• WORK ORDER: Nothing outside the lines below from the one containing "Select the Crystal Palace 43.6% text" through the one containing "Image resolution: width=613" is to be printed; print those exactly, ends included, and drop the pictures.

• RECORDS SUPPLIED:

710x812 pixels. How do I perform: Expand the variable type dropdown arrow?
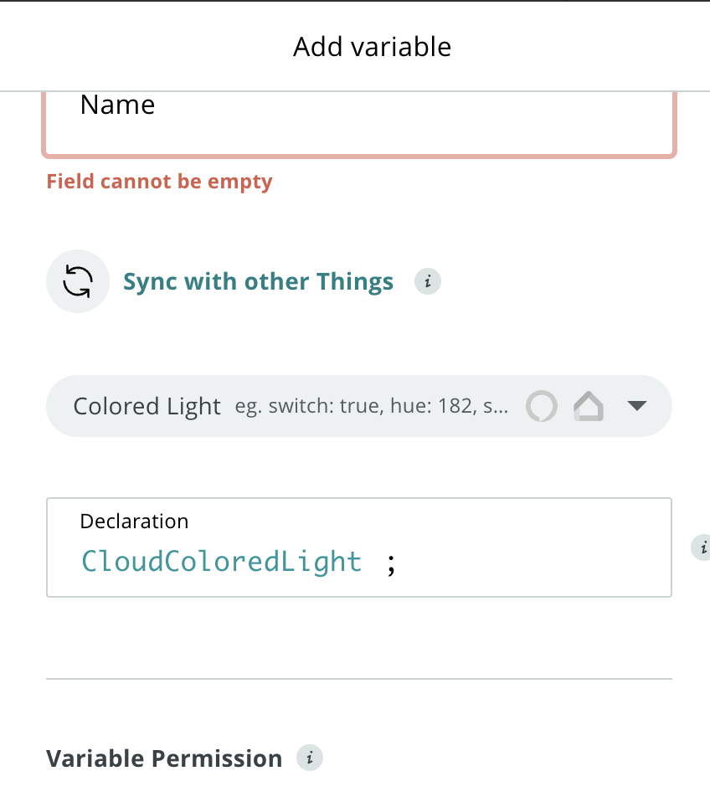coord(637,406)
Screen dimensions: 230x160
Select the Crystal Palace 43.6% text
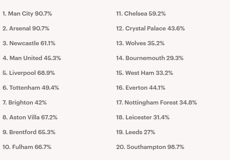coord(150,29)
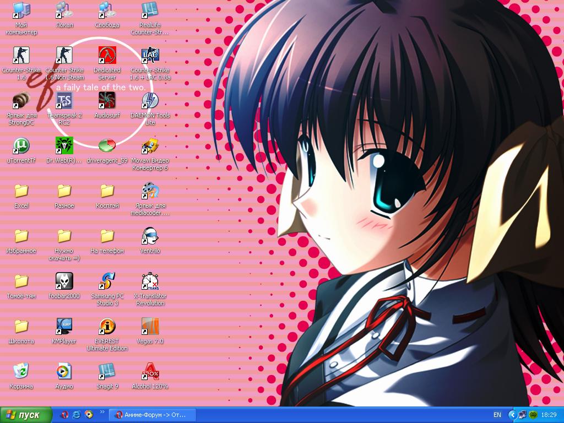Click the DAEMON Tools Lite icon
The image size is (564, 423).
150,101
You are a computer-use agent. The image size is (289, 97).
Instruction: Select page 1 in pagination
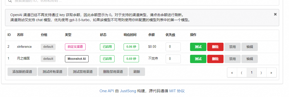coord(251,73)
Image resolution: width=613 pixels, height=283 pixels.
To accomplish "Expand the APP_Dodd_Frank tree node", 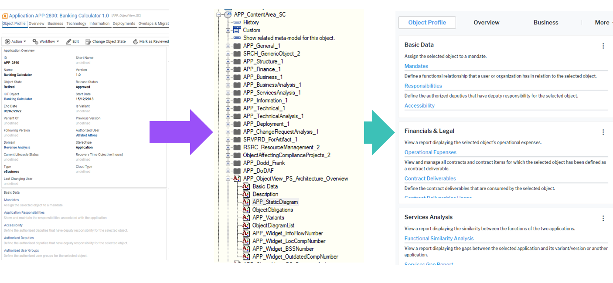I will [227, 163].
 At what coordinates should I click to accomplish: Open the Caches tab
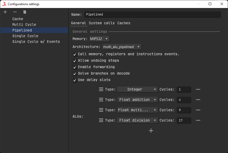(124, 23)
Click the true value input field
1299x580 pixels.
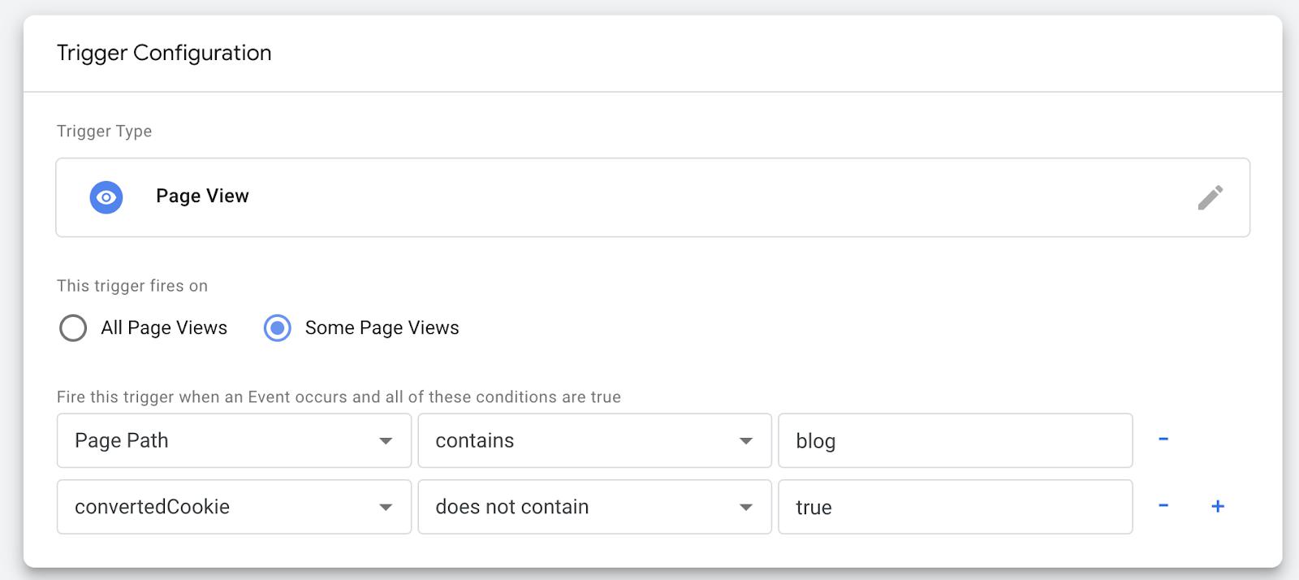(x=955, y=508)
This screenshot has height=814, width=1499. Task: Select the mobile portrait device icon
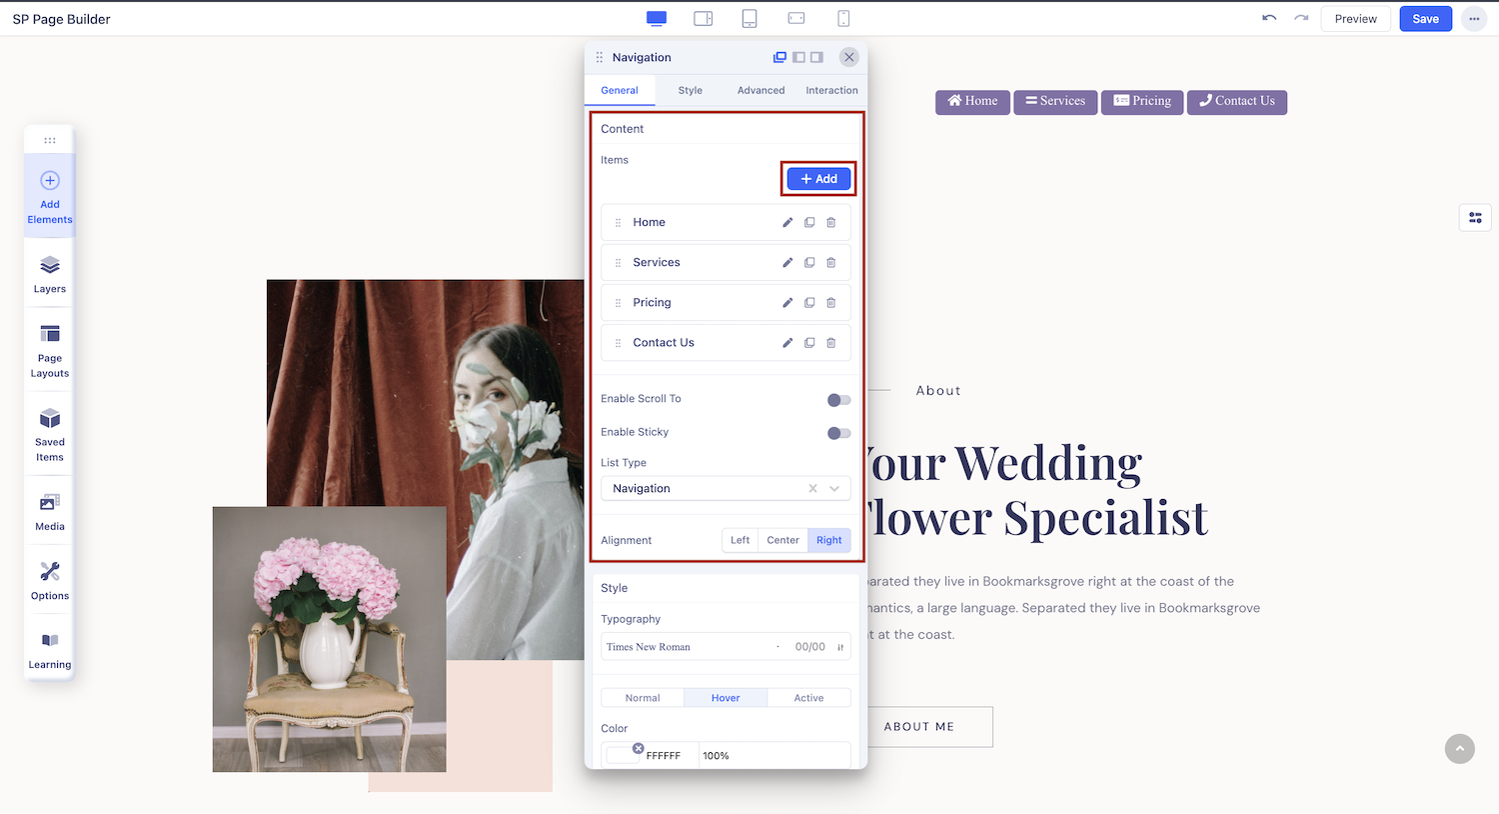[x=842, y=19]
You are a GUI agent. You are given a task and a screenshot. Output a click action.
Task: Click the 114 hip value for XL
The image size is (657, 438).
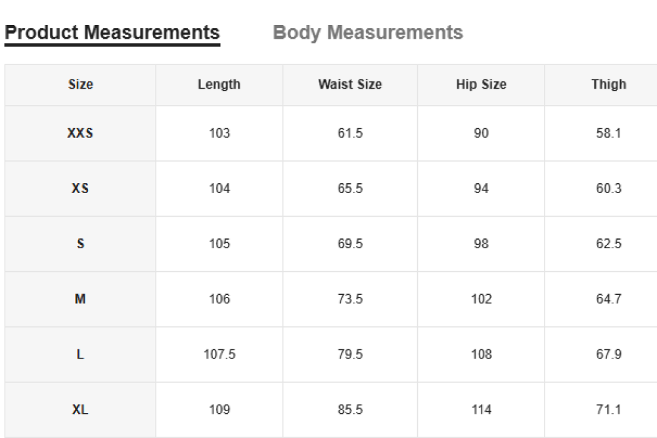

• WORKED SOLUTION:
Select the Crystal Palace 43.6% text
coord(150,29)
Click the DAEMON Tools Lite icon
The image size is (564, 423).
150,101
You are a computer-use agent. The image size is (289, 97).
Instruction: Select page 1 in pagination
coord(251,73)
Image resolution: width=613 pixels, height=283 pixels.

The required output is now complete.